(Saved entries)
****************************************

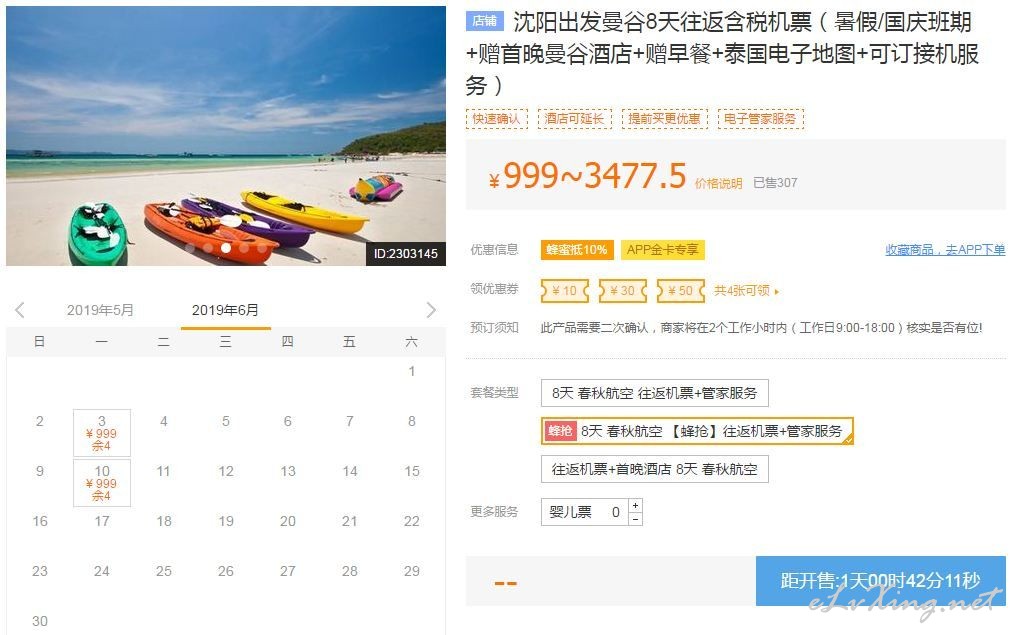Select package 8天 春秋航空 往返机票+管家服务
This screenshot has width=1013, height=635.
654,393

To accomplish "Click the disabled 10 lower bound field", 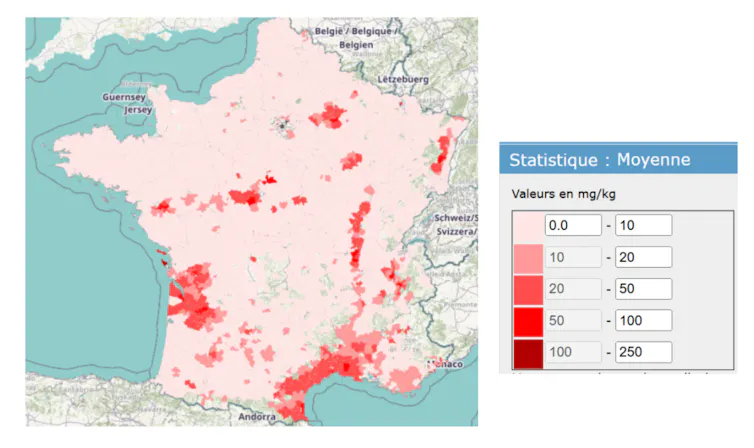I will click(573, 257).
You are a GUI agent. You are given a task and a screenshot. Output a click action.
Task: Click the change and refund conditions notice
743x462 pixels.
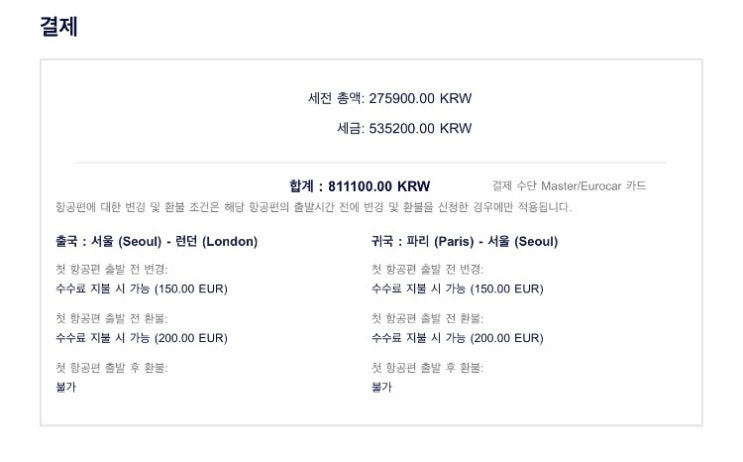pyautogui.click(x=313, y=207)
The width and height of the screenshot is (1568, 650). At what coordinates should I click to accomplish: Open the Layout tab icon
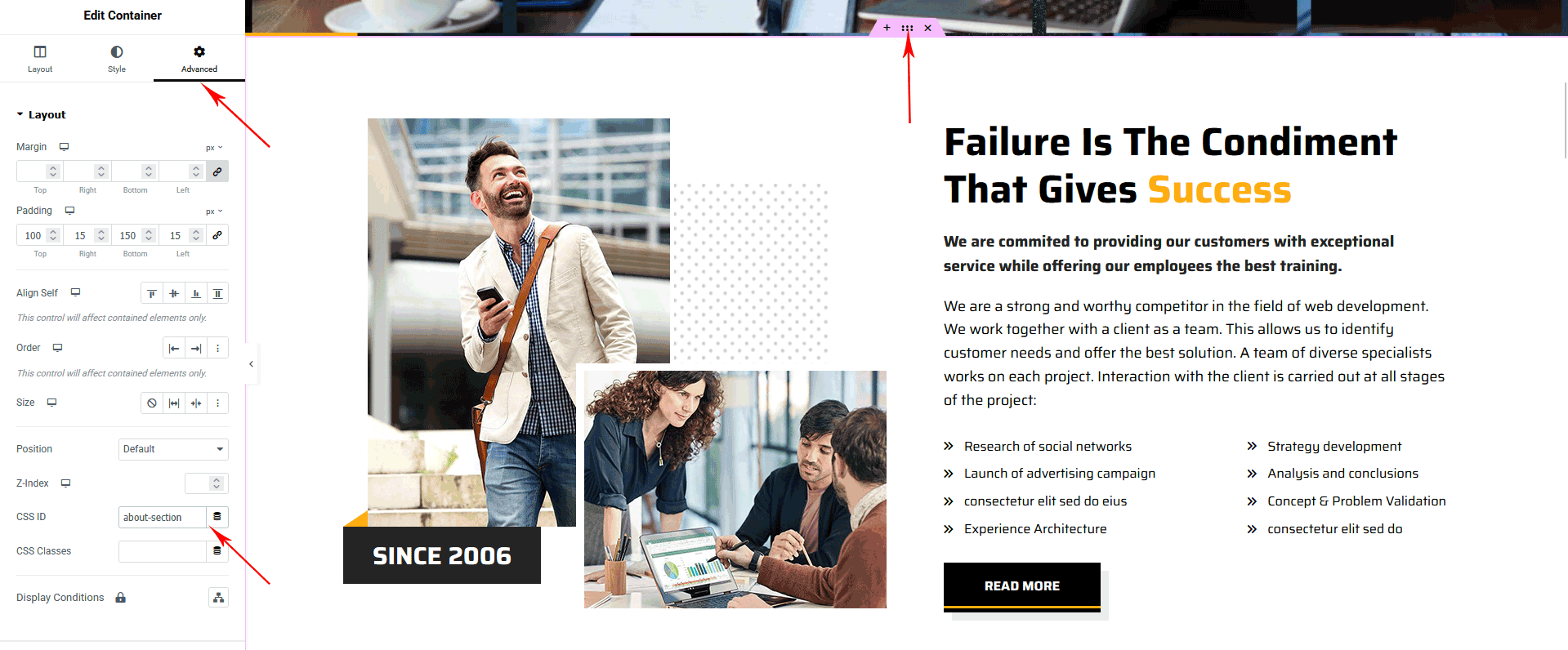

****************************************

Word for word, restate the lines from the line containing "743x462 pixels." through the end of the data, including the first and last of them. Pictures stay out.

● Expected answer
743x462 pixels.
pyautogui.click(x=313, y=207)
The width and height of the screenshot is (1568, 650). At what coordinates should I click to accomplish: Open the Layout tab icon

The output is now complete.